Start of Block

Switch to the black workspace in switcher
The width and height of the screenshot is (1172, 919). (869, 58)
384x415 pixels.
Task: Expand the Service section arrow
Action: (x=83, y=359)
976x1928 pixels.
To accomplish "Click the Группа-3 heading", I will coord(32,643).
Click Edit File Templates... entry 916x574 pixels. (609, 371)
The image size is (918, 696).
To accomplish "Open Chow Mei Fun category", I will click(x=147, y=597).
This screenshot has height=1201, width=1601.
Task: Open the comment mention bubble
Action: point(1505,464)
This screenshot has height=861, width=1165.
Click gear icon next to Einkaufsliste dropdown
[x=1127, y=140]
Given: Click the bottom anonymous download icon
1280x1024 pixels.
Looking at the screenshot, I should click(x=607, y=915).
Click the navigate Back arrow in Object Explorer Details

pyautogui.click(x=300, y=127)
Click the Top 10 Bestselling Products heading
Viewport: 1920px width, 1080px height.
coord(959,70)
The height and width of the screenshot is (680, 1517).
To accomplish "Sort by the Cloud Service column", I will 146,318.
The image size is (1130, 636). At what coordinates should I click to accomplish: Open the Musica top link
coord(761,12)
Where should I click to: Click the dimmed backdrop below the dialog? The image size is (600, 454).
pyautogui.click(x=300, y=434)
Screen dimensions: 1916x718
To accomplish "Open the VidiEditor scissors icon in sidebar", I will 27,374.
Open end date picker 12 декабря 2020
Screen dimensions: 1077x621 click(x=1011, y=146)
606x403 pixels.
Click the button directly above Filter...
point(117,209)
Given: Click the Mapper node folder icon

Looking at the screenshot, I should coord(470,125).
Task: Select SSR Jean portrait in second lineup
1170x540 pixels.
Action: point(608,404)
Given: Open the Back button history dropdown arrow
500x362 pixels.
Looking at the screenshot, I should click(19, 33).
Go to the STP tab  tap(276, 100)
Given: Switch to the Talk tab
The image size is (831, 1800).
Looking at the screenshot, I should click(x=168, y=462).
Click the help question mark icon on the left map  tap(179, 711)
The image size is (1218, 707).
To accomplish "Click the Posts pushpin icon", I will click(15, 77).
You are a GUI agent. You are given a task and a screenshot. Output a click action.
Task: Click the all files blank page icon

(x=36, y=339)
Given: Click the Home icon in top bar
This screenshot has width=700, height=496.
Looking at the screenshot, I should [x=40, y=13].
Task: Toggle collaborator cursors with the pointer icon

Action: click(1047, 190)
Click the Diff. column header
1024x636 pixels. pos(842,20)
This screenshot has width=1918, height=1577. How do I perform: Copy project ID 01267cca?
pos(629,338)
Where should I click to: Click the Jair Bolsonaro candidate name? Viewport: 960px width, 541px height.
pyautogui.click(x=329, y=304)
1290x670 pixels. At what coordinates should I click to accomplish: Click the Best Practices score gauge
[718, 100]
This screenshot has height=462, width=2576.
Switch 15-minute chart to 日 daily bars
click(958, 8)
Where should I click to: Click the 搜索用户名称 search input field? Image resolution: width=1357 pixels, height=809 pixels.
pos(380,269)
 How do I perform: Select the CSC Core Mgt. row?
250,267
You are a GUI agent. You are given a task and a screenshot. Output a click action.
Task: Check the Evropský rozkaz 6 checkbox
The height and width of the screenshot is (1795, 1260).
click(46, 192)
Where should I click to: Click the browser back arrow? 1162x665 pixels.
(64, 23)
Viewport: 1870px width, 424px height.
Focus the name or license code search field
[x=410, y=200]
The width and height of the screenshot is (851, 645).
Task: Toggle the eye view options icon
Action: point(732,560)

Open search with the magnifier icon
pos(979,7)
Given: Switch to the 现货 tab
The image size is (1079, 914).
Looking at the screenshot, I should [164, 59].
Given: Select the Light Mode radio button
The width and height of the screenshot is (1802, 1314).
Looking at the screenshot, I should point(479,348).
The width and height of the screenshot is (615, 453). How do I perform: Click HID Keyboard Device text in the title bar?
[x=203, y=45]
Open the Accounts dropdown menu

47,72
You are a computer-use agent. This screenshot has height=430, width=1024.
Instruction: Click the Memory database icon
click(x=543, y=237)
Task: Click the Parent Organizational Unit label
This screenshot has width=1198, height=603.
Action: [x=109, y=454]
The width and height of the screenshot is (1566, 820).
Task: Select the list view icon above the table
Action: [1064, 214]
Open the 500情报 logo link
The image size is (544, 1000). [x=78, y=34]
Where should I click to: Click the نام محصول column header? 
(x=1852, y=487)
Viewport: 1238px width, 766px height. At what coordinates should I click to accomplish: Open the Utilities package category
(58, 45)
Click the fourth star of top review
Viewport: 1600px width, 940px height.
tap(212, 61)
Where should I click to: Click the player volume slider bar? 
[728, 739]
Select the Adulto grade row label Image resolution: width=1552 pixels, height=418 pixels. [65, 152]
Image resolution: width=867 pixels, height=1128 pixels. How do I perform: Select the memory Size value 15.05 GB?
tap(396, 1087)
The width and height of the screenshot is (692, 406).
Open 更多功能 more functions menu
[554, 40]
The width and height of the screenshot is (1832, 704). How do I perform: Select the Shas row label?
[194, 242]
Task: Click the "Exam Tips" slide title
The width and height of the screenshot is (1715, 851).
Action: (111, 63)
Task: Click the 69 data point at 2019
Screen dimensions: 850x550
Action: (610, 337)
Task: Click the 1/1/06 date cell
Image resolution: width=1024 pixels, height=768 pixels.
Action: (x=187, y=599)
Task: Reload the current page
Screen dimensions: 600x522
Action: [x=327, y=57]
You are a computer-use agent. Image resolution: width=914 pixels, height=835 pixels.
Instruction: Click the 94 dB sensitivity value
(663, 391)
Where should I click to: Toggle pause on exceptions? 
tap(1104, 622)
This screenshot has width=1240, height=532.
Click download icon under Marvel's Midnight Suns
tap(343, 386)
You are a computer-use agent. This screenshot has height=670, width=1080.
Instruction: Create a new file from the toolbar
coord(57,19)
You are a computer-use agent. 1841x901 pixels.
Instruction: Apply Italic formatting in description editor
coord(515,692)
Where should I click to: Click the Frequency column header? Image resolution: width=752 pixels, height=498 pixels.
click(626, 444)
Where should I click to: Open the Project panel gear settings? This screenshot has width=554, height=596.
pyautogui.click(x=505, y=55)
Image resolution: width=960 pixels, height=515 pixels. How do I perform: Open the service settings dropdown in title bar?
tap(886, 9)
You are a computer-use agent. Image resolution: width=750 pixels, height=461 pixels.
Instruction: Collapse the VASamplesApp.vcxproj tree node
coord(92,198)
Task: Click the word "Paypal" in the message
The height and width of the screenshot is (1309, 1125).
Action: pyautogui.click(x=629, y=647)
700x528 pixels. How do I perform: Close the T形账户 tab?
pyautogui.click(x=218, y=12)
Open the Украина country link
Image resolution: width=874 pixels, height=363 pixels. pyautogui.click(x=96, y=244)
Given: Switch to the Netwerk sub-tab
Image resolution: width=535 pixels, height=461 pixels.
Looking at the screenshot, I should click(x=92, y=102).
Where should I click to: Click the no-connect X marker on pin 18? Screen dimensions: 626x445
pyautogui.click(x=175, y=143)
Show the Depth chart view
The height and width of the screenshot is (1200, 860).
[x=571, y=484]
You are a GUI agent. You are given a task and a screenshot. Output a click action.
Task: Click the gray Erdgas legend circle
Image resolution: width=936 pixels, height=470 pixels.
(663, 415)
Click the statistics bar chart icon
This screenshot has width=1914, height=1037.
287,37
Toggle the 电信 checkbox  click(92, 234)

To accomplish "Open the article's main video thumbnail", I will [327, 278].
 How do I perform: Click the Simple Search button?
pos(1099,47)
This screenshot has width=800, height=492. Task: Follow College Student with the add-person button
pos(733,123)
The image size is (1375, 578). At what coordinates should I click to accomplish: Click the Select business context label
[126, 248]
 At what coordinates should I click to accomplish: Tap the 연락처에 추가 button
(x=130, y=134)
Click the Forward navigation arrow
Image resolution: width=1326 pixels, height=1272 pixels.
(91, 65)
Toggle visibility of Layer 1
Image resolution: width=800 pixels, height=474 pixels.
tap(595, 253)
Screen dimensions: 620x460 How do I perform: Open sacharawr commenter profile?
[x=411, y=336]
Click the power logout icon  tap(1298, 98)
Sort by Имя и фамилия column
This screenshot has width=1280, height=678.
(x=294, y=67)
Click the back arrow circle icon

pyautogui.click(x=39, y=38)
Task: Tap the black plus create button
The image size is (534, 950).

End of Block

[Work instruction] Using the entries above, return each line in which the word "Sort" occurs.

[Answer to this task]
To accomplish "Sort by the Cloud Service column", I will 146,318.
Sort by Имя и фамилия column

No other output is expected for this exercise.